#### [WORK ORDER]
Please print exactly the lines from the one containing "Screen dimensions: 1080x442" through the last line of the records, and only those. Leave out any pictures.

#### [PROVIDED INFORMATION]

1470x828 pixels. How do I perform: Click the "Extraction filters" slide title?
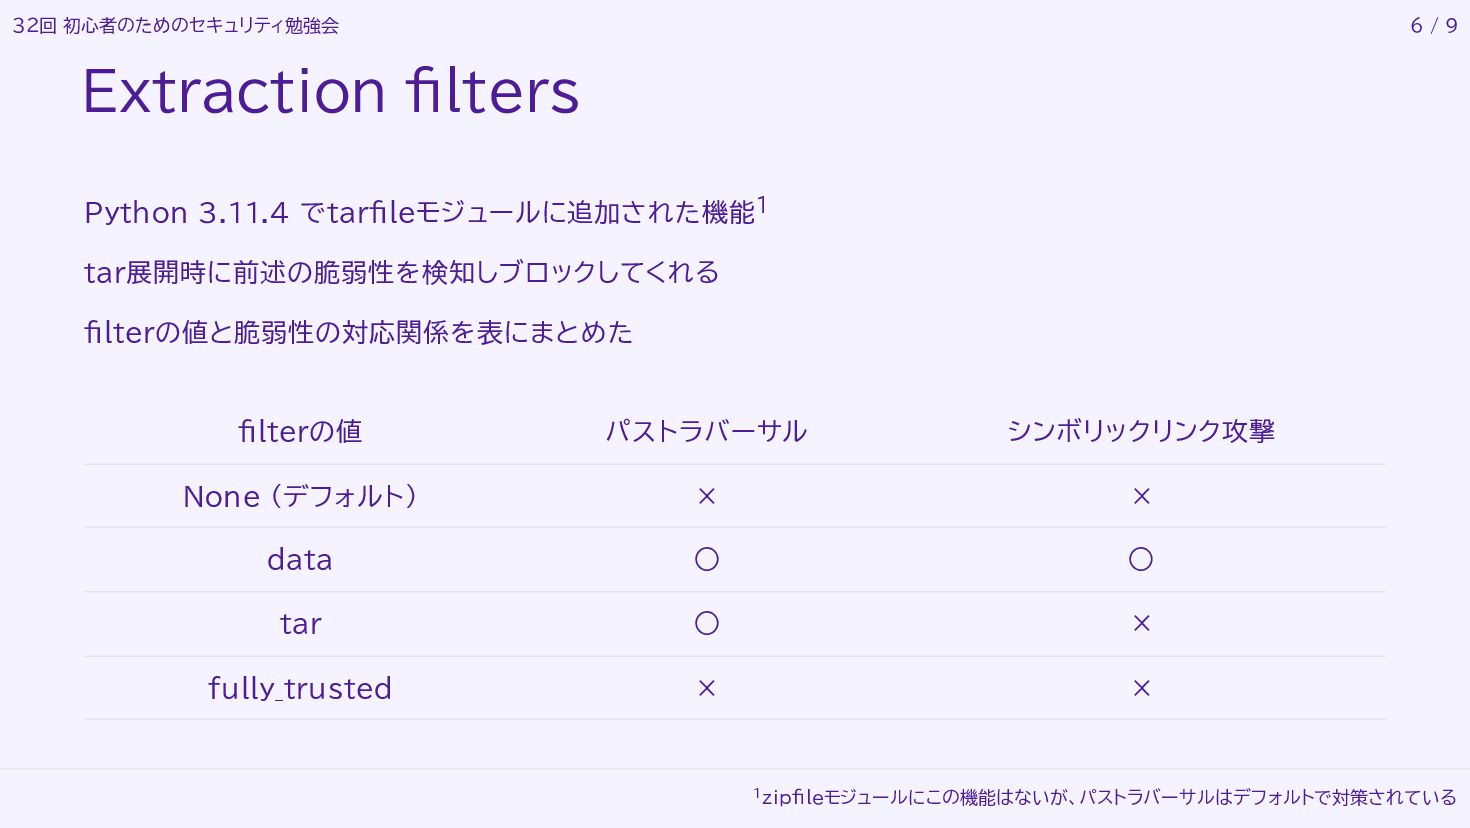[x=330, y=91]

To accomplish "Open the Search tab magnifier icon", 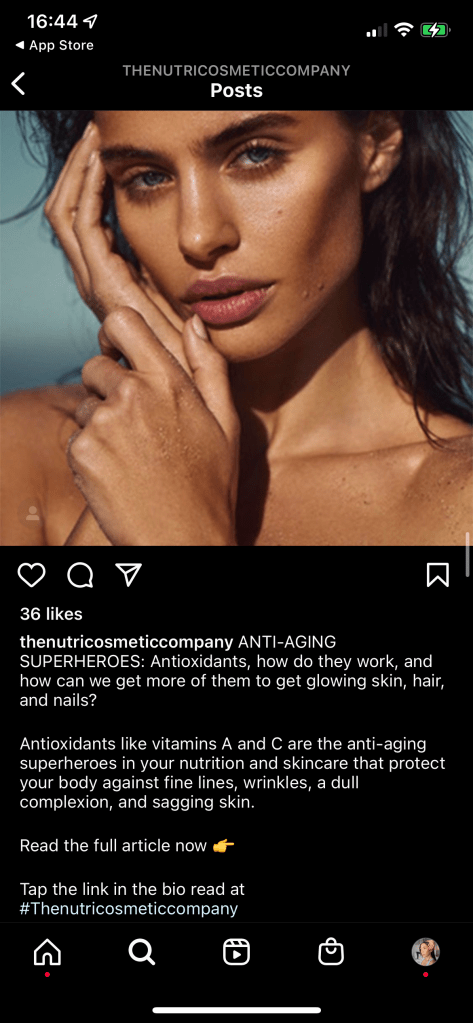I will pyautogui.click(x=142, y=953).
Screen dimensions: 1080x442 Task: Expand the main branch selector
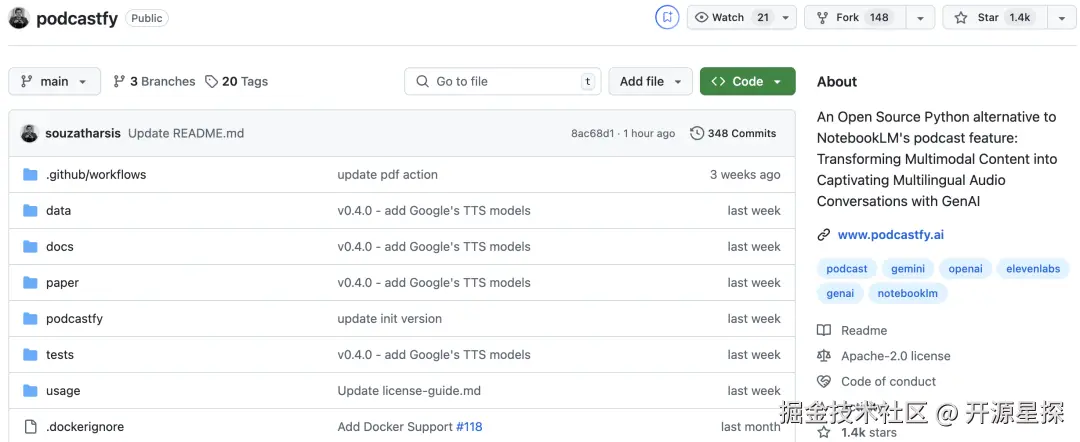point(55,82)
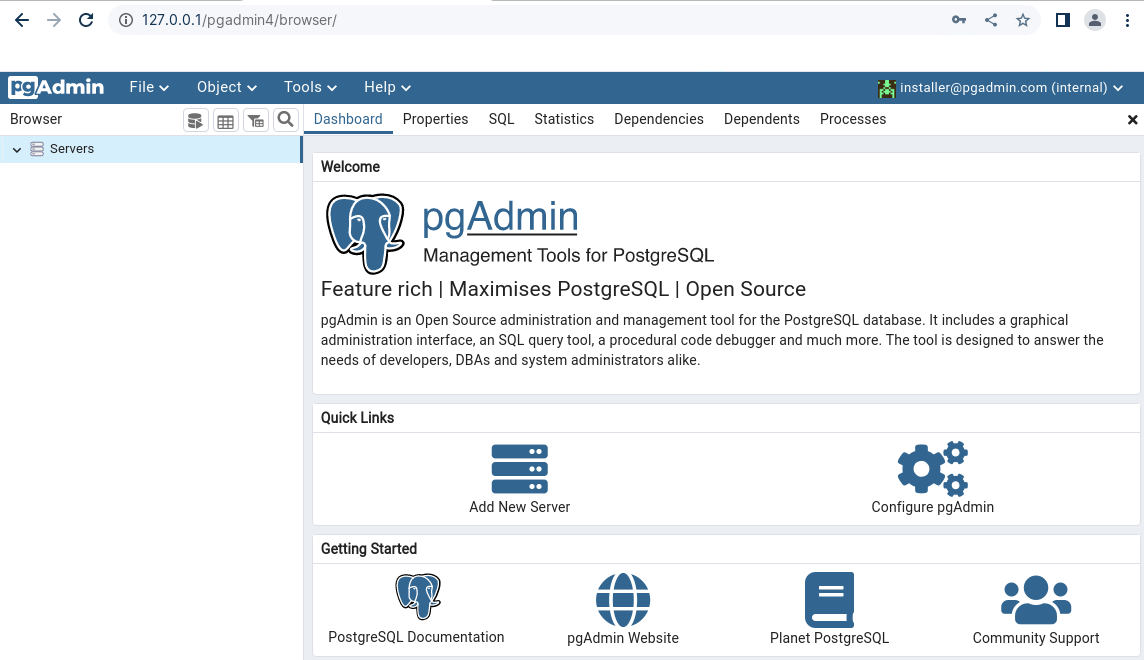Click the Add New Server icon

pos(519,468)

#### [RESPONSE TO THE TASK]
Screen dimensions: 1080x442 Task: Expand the main branch selector
point(55,82)
Click the Add New Server icon

pos(519,468)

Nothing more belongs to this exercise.